Mode – Das neue Herrschaftsgebiet der Royals

Queen Elizabeth II. feierte vor Kurzem ihr 65. Thronjubiläum. Als britisches Staatsoberhaupt regiert sie seit ihrer Krönung im Jahr 1952 – ohne jemals echten politischen Einfluss gehabt zu haben. Das wirkliche Herrschaftsgebiet der Royals liegt längst in einem ganz anderen Bereich.

Den Anfang machte Prinzessin Diana, eine große blonde Frau, die zunächst als biedere Kindergärtnerin die royale Bühne betrat, um schließlich als gefeierte – und verfolgte – Stilikone für immer in Erinnerung zu bleiben.
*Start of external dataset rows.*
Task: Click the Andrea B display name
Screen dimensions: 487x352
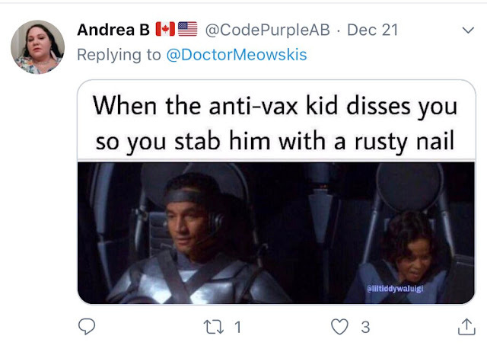Action: pos(113,30)
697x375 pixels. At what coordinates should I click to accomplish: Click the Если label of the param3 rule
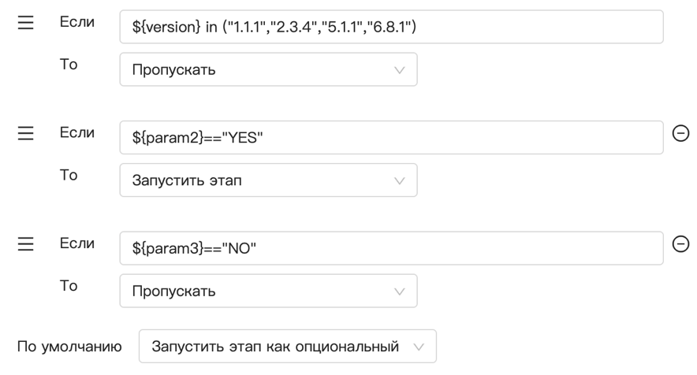click(x=77, y=244)
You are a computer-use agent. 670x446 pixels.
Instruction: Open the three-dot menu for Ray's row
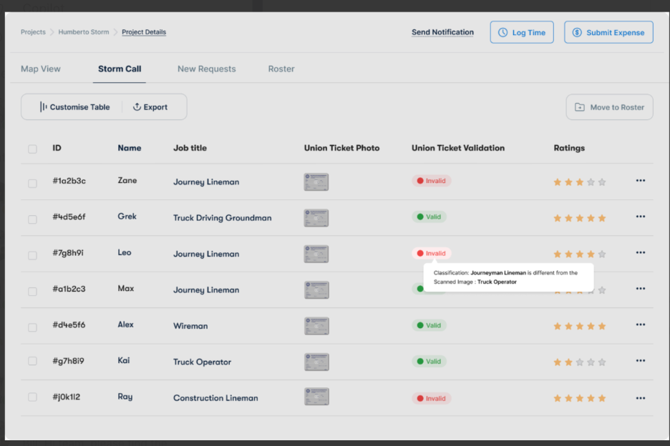pos(640,397)
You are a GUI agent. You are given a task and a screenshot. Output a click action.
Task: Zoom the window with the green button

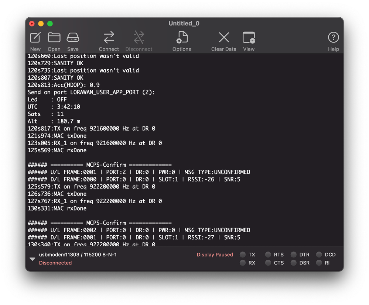click(x=50, y=24)
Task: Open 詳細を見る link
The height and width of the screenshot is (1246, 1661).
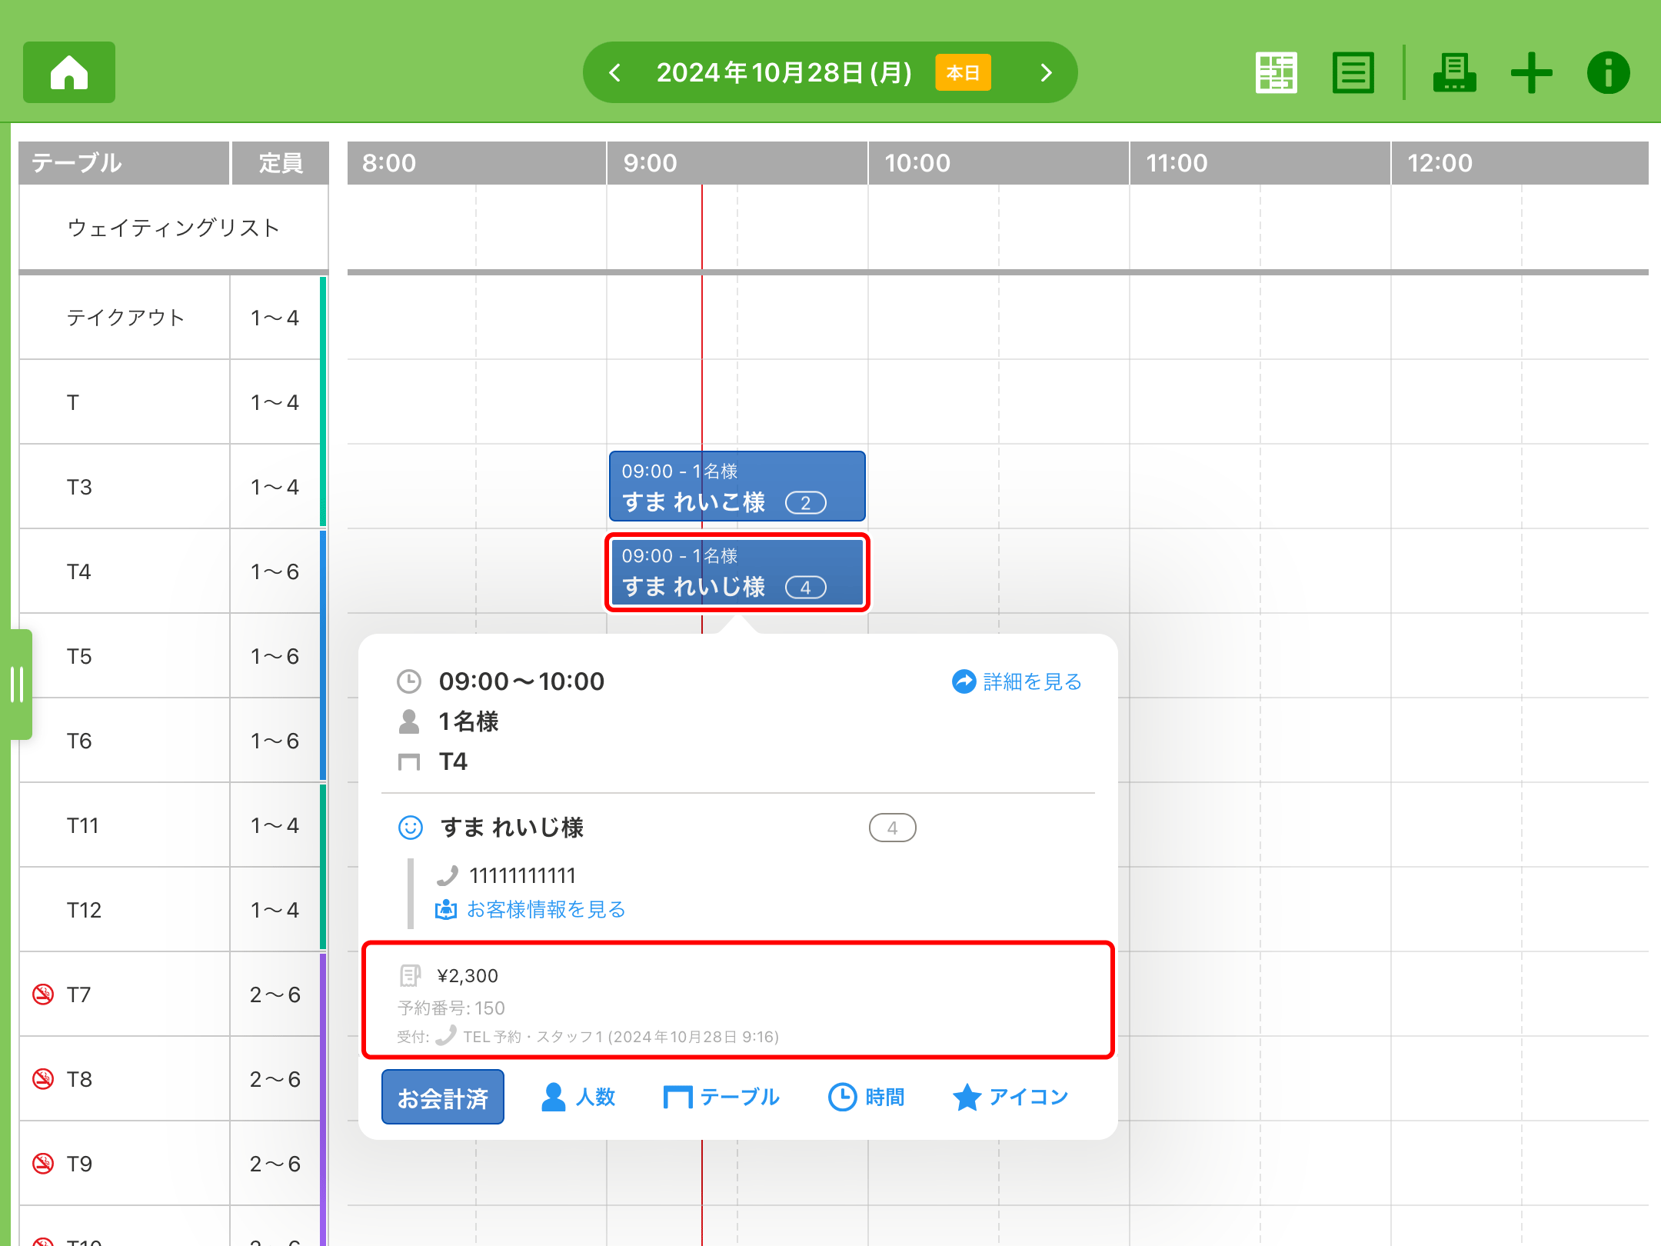Action: [1017, 681]
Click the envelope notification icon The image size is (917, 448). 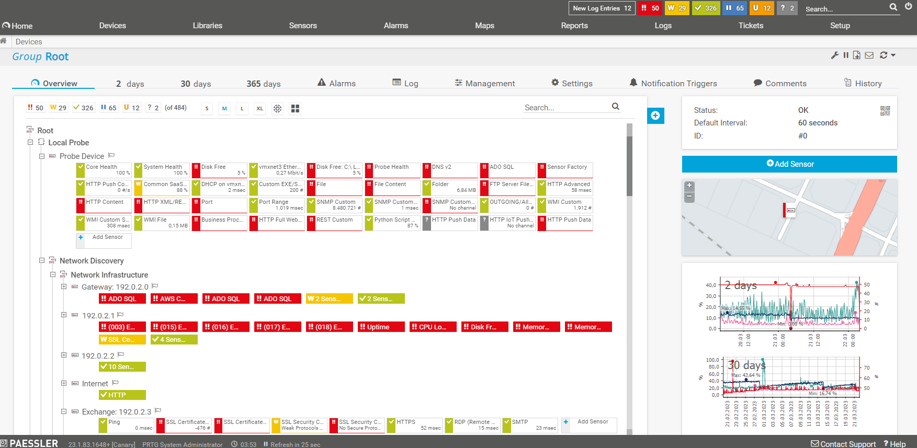point(869,55)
Dann war es lange still um das Modebewusstsein der britischen Royals. Was Diana mühevoll aufgebaut hatte, all die schlichte Eleganz zahlloser perfekter Outfits, war mit ihrem Tod plötzlich verschwunden.

Doch nun betritt eine neue Generation den königlichen Laufsteg und die Presse hat dem Ganzen längst einen Namen gegeben: Der Kate-Effekt. Mit Kate Middletons Einzug ins britische Königshaus verwirklichte sich mehr als der typische Mädchentraum vom unschuldigen College-Girl zur Prinzessin an der Seite eines der begehrtesten Junggesellen der Welt: Kate hat Dianas Erbe als Stilikone angenommen – und ist dabei, sie noch zu übertrumpfen.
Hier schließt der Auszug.